But this power is subordinate to the constitutional guarantee of equality of privilege and of burden contained in the Fourteenth Amendment to the Federal Constitution. Republic Iron & Steel Co. v. State, 160 Ind. 379, 66 N.E. 1005, 62 L.R.A. 136; Smith v. Cahoon, 283 U.S. 553, 51 S.Ct. 582, 75 L.Ed. 1264. Any attempted exercise of the police power which results in the denial of equal protection of the law is invalid. Smith v. Cahoon, supra.

Therefore, an ordinance must be uniform and must have a reasonable relation to the evil sought to be remedied. Its objective must be the elimination of the known evil and must be so designed that it applies alike to all within a designated class. In re Appeal of Parker, 214 N.C. 51, 197 S.E. 706; State v. Danenberg, 151 N.C. 718, 66 S.E. 301, 26 L.R.A., N.S., 890; Town of Shelby v. Cleveland Mill & Power Co., 155 N.C. 196, 71 S.E. 218, 35 L.R.A., N.S., 488; Clinton v. Standard Oil Co., 193 N.C. 432, 137 S.E. 183, 55 A.L.R. 252; McRae v. City of Fayetteville, 198 N.C. 51, 150 S.E. 810; Shuford v. Town of Waynesville, 214 N.C. 135, 198 S.E. 585; Rhodes, Inc., v. City of Raleigh, supra.

Furthermore, a municipality is a mere creature of the Legislature. It has no inherent power and must exercise delegated power strictly within the limitations prescribed by the Legislature. Kass v. Hedgpeth, 226 N.C. 405, 38 S.E.2d 164.

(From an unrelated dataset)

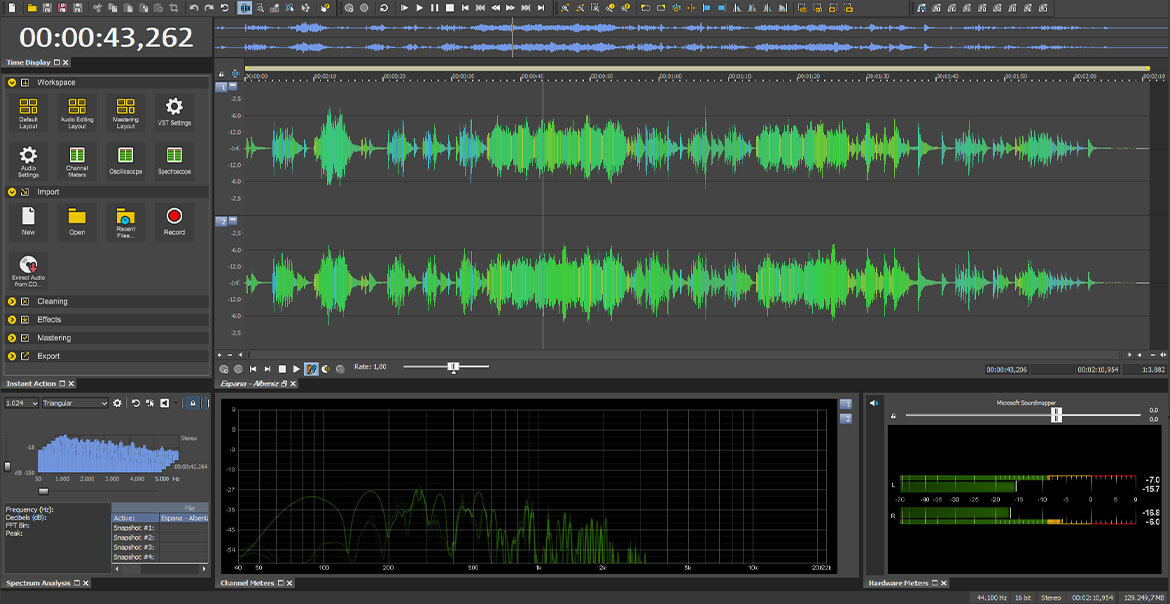Adjust the playback Rate slider
Image resolution: width=1170 pixels, height=604 pixels.
[x=454, y=366]
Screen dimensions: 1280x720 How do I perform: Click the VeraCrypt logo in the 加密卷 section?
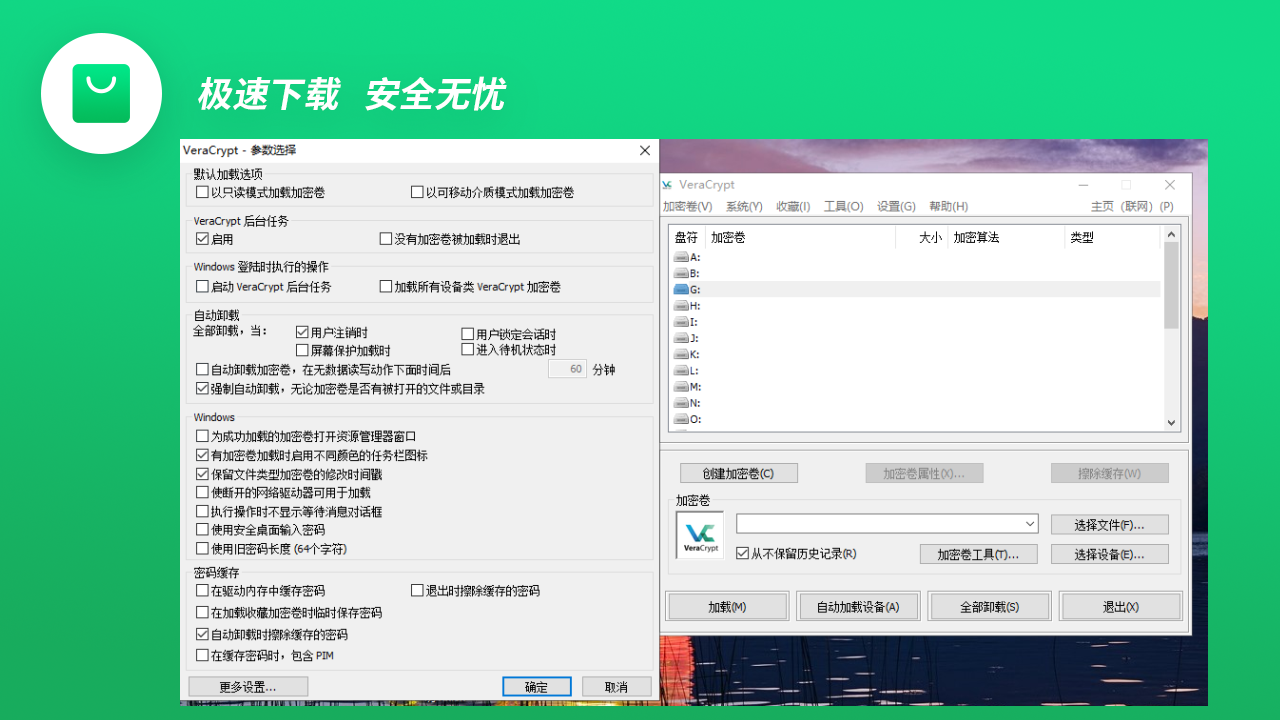click(698, 534)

So much for the principles of law which must control decision here. In considering the ordinance under which defendant stands indicted, it must be noted in the beginning that its validity depends, in the first instance, upon whether it meets the condition or limitation contained in the enabling statute, and its enforceability is restricted by the condition imposed by the ordinance itself.

The city may enact a meter control parking ordinance only for those 'areas in which the congestion of vehicular traffic is such that public convenience and safey demand such regulation', G.S. § 160-200, subd. 31, and the ordinance is effective 'when signs are erected in each...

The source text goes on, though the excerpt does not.